È stato ricavato dall'antico tepidarium delle Terme dioclezianee che, prima Michelangelo e Jacopo Del Duca, poi Vanvitelli, adattarono con opere di restauro, ristrutturazione e decorazione plastica, portandolo all'aspetto attuale. La visione d'insieme è maestosa e solenne, nel rispetto che questi grandi architetti ebbero per la primitiva costruzione imperiale, serbando le misure originali nelle altezze e nella scansione spaziale e decorativa.
Le pareti sono adornate di paraste e lesene dipinte a imitare il marmo rosso di Cottanello, con delle riquadrature incorniciate in cui vi sono otto quadri originali provenienti dalla Basilica di San Pietro e posti in loco nella prima metà del XVIII secolo.
Nel transetto trova posto il Monumento funebre ad Armando Diaz, eretto nel 1920 da Antonio Muñoz in architettura liberty; al centro vi è una stele con dedica al generale, ai due lati vi sono due marmi con fregi in bronzo rappresentanti una spada e una corona d'alloro.

Cappella di San Bruno

Fu decorata su progetto di Carlo Maratta. L'altare è dipinto illusoriamente con quattro colonne di serpentino che sorreggono una trabeazione del frontone spezzato con stemma. Tutto intorno vi è un finto coro con delle nicchie di statue. Il coro con le finte architetture delle pareti è stato dipinto da Balletti e da Paradisi. Nel 1864 Francesco Fontana trasformò in marmo la mensa eucaristica. Gli affreschi della volta a crociera raffiguranti gli evangelisti sono di Andrea Procaccini.
Sulla parete di destra vi sono le statue della Meditazione, del 1874, e della Preghiera, del 1875, che sono copie delle statue poste all'ingresso del Verano. 

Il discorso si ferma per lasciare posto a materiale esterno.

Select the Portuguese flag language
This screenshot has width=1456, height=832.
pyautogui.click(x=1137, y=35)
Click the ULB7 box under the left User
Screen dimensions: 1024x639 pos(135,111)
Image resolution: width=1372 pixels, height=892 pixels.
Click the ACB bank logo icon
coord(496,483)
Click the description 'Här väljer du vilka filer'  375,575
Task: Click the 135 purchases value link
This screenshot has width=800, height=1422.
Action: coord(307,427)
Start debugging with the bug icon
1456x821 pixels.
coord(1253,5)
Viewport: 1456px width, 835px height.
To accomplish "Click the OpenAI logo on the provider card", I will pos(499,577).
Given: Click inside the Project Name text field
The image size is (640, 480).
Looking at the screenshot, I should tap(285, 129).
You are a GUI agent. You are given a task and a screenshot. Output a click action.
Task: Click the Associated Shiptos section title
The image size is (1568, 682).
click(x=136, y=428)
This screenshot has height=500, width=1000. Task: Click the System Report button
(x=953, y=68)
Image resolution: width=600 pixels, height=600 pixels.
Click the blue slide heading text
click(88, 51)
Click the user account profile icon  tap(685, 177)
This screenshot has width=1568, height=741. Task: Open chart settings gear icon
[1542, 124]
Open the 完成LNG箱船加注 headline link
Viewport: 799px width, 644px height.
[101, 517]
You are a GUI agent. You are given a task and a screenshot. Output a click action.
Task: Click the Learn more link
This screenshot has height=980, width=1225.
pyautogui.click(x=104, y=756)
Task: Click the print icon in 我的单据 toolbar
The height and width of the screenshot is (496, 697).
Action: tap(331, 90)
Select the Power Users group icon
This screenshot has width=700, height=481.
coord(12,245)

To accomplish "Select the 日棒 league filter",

Nella parete di sinistra è installato l’organo monumentale di Formentelli che nel suo aspetto architettonico è articolato in cinque corpi distinti. La cassa realizzata in massello di ciliegio selvatico, di costruzione unitaria, ha un prospetto di 16 piedi, un’altezza di 12 metri e una larghezza di 11 metri; le canne di facciata sono in stagno fine al 95%. I motivi decorativi traforati in ciliegio massiccio a nido d’ape, sono disposti a coronamento di ogni cuspide di canne.
Sulle enormi pareti di questa cappella, a metà altezza, vi erano due grandi cartoni dipinti con vigoroso stile dal Trevisani, i quali, con altri due esposti tuttora sulle pareti laterali nella opposta  Cappella del Beato Nicolò Albergati, raffigurano scene del conferimento del Santo Battesimo.
Nella cappella è rimasto solo uno dei due cartoni, il Battesimo di Sangue (strage dei Maccabei) del 1740, così descritto  nella scheda 38 dell’inventario 1910: “Sullo sfondo di un paese boscoso due carnefici tagliano la testa con una scimitarra ad un giovane seminudo. All’altro, disteso a terra, vibrano sul capo una mazza ferrata. A sinistra una donna inginocchiata presso il suo fanciullo, prega. Dietro un negro ed altri assistono”.